Written exercise >>
Report every one of the lines below that contains the word "height".

Collection entries:
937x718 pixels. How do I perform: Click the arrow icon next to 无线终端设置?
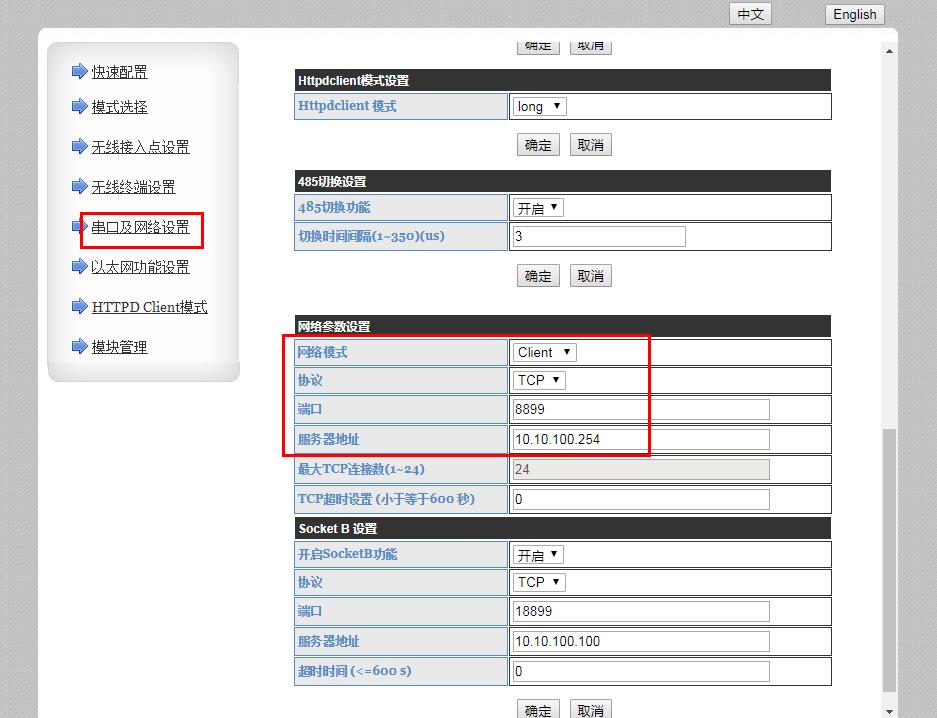click(x=80, y=186)
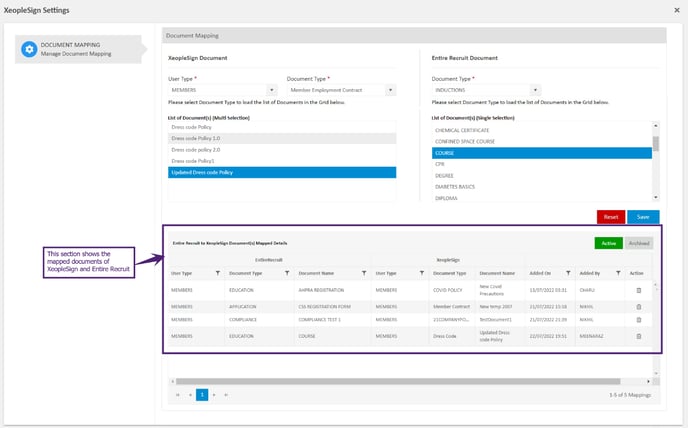688x428 pixels.
Task: Click the Reset button
Action: (611, 217)
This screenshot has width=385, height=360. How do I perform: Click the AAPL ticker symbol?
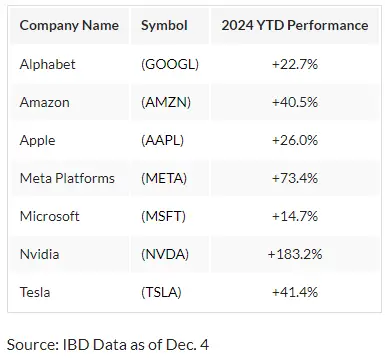(x=162, y=140)
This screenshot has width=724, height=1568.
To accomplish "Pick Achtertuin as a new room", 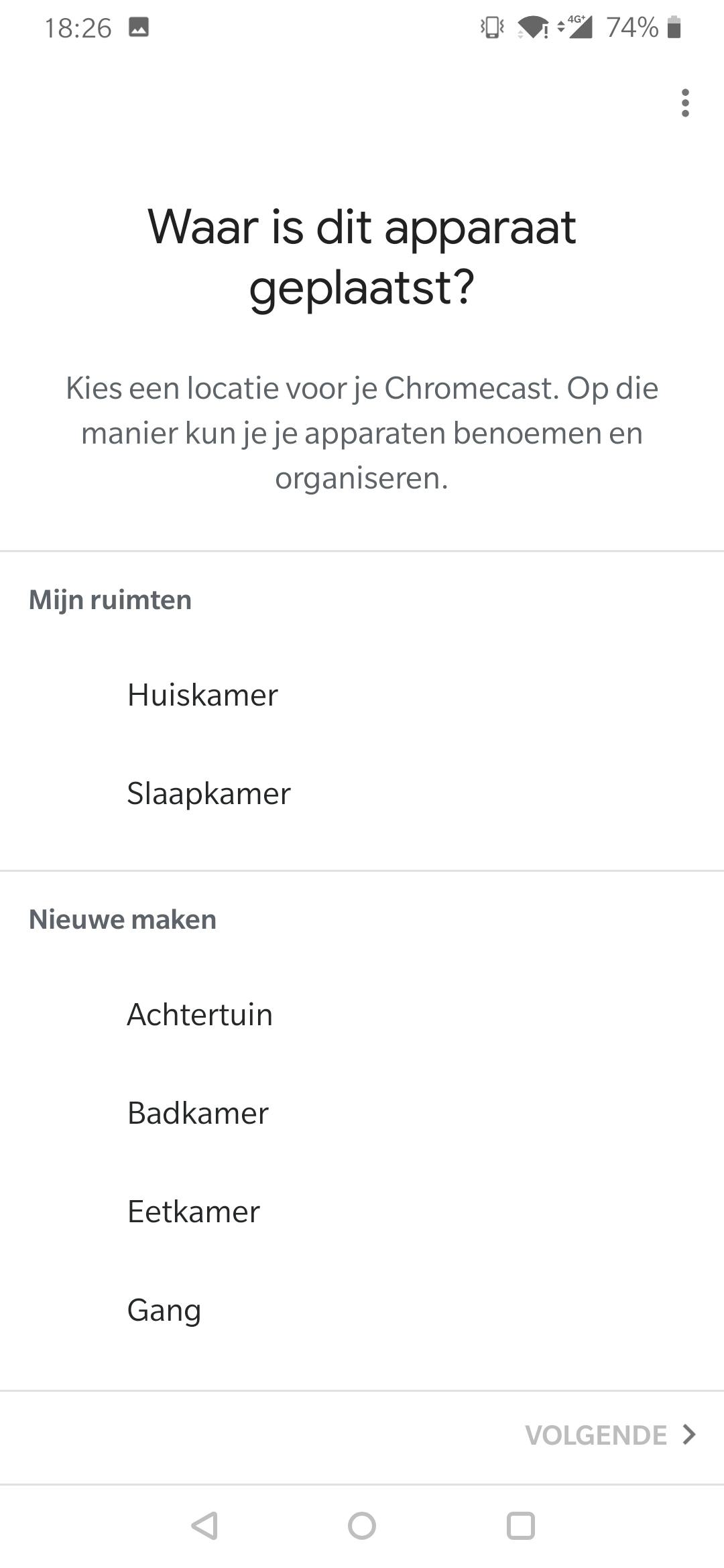I will pos(200,1015).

The response >>
This screenshot has width=385, height=360. How do I perform: Click the AAPL ticker symbol?
This screenshot has width=724, height=1568.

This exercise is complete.